Já para sexta-feira, 2, e sábado, 3, vários cenários apontam para um período potencialmente mais adverso, com vento mais forte e precipitação mais frequente em parte do território. O Meteored, com base no modelo europeu, indica esses dois dias como os mais críticos e coloca o Centro e o Sul como áreas mais expostas, com maior destaque para o Algarve.
No domingo, 4 de janeiro, a instabilidade poderá começar a perder força, embora ainda possam ocorrer aguaceiros em algumas zonas, sobretudo a sul do Tejo, dependendo do posicionamento final do centro depressionário e da “limpeza” do ar frio em altitude. Este é, tipicamente, o tipo de detalhe que tende a ajustar-se nas atualizações mais próximas da data.
Zonas mais afetadas: Algarve, litoral e terras altas sob maior atenção
Quanto à geografia do impacto, a mensagem comum é de maior probabilidade de precipitação relevante no Sul e no Centro, sem excluir episódios localmente intensos noutros pontos. A análise publicada pelo Meteored refere acumulados mais elevados em distritos como Faro, Santarém, Lisboa e Guarda, sublinhando que a trajetória e o transporte de humidade podem favorecer esses territórios.
Segundo o Meteored, os avisos meteorológicos emitidos pelo IPMA (por distrito) apontam, em vários locais, para risco de vento forte e precipitação, além de agitação marítima, o que aumenta a necessidade de atenção no litoral e nas zonas de maior altitude. Em Faro, por exemplo, surgem avisos amarelos associados a vento e a evento costeiro em janelas específicas entre 1 e 3 de janeiro.
Há ainda a possibilidade de neve nos pontos mais elevados da Serra da Estrela, sobretudo se a bolsa de ar frio em altitude coincidir com precipitação e com temperaturas suficientemente baixas. Este tipo de cenário é sensível a pequenas variações de temperatura e à altitude da cota de neve, pelo que deve ser acompanhado através das atualizações oficiais.
Porque há incerteza e o que deve acompanhar
Os meteorologistas explicam que sistemas depressionários com ar frio em altura e linhas de instabilidade podem gerar precipitação muito irregular e localizada: pequenas alterações de trajetória mudam onde se formam núcleos mais ativos e onde o vento acelera mais. É por isso que, mesmo com tendência clara de agravamento, as previsões de detalhe (hora a hora e “rua a rua”) podem oscilar.

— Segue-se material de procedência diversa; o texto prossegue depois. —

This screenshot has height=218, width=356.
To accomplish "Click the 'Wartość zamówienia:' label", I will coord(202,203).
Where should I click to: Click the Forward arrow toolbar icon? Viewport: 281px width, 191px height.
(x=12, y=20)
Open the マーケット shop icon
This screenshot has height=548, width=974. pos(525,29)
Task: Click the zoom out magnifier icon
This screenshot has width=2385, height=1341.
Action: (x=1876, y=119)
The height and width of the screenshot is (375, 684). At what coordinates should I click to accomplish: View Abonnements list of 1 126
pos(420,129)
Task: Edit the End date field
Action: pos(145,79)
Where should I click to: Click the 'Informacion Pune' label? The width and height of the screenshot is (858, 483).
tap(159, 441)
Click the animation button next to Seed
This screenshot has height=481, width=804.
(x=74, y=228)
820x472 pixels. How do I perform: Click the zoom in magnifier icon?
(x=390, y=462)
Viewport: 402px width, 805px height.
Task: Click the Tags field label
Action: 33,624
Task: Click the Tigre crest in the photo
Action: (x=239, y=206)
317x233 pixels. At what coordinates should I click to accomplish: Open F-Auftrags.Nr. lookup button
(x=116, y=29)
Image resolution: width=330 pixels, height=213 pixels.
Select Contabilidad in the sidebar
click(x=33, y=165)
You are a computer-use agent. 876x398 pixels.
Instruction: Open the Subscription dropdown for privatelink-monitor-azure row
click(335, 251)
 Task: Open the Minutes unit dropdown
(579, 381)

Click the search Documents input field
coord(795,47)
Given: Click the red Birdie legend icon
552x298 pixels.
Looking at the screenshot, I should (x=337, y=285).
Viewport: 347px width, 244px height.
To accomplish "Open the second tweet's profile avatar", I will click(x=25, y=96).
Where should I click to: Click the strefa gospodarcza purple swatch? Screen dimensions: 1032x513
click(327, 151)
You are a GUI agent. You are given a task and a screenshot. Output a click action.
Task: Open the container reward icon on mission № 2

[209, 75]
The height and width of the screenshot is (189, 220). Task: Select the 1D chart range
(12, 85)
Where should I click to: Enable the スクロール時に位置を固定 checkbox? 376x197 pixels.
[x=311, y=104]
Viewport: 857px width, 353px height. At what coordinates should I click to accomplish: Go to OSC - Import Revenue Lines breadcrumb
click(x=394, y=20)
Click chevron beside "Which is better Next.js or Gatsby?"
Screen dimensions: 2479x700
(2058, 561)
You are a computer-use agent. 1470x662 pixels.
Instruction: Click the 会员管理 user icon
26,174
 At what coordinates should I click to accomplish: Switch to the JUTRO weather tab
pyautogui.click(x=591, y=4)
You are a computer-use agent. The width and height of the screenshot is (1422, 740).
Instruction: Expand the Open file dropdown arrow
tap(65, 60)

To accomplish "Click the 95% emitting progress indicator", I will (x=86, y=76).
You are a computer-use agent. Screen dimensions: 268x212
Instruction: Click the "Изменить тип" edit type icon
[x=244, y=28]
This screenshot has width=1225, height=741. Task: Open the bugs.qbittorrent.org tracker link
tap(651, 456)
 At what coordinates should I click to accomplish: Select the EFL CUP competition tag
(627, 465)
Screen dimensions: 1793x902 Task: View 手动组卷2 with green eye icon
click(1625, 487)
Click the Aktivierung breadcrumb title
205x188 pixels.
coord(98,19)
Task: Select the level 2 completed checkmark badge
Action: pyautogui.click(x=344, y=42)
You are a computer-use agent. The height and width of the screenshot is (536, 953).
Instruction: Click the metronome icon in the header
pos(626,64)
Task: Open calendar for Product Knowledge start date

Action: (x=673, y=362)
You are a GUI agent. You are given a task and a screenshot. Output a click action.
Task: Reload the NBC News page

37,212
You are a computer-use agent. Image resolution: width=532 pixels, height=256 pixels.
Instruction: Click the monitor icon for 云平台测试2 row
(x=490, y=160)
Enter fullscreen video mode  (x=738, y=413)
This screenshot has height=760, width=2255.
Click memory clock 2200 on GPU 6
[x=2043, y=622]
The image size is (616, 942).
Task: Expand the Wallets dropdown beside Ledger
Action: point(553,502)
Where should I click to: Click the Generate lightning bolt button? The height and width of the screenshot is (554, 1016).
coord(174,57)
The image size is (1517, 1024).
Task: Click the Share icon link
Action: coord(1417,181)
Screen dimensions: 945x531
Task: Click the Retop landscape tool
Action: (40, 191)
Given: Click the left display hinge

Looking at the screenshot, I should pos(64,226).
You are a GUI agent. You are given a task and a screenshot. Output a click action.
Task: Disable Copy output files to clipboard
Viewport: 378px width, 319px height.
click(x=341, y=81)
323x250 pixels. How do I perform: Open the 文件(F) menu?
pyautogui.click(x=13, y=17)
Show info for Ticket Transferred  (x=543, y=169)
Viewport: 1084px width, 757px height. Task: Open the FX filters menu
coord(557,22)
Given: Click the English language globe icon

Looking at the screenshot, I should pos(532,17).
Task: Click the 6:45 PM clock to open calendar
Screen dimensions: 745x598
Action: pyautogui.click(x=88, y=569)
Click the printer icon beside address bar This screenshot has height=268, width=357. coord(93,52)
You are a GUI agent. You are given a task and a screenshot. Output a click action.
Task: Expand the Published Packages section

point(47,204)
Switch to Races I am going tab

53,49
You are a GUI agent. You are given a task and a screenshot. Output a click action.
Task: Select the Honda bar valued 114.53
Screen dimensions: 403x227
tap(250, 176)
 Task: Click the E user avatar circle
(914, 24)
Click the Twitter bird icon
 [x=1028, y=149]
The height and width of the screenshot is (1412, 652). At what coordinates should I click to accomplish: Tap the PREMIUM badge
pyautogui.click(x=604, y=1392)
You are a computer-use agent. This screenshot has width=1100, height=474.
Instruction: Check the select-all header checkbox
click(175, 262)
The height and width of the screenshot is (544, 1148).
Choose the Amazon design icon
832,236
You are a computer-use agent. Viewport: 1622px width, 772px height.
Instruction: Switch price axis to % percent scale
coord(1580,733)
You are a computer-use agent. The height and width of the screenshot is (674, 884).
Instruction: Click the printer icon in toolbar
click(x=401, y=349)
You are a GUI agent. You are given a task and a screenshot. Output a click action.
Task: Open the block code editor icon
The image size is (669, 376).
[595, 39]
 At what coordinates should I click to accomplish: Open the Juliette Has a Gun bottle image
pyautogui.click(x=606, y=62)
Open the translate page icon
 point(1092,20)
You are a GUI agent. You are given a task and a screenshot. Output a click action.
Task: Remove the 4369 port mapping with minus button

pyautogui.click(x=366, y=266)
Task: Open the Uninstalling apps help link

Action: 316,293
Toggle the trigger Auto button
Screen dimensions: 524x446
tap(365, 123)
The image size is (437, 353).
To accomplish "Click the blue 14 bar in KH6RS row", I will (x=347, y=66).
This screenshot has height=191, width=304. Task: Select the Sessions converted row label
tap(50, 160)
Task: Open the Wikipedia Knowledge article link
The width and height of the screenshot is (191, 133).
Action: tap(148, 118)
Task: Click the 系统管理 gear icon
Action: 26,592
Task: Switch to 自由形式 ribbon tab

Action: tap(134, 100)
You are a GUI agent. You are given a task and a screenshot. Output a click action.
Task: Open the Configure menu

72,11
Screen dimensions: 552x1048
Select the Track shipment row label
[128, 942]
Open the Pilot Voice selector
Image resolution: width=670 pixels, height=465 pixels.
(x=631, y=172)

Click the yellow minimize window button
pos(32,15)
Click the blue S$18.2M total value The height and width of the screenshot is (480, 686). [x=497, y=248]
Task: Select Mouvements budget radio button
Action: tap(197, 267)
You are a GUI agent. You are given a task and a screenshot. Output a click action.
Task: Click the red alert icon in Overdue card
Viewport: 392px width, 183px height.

Na prática, a recomendação é acompanhar os avisos e a previsão do IPMA, sobretudo se tiver deslocações na faixa costeira, atravessamentos em zonas expostas ao vento, ou atividades em áreas montanhosas. Em situações de aviso, o risco maior costuma estar associado a quedas de ramos/estruturas, lençóis de água, visibilidade reduzida e mar agitado.
Se a passagem de ano ou os primeiros dias de 2026 incluírem viagens, vale a pena planear com margem: confirmar avisos no próprio dia, ajustar horários quando possível e evitar zonas costeiras expostas durante períodos de ondulação mais significativa. A evolução da depressão Francis deverá continuar a ser atualizada ao longo das próximas horas e dias, à medida que a trajetória se define.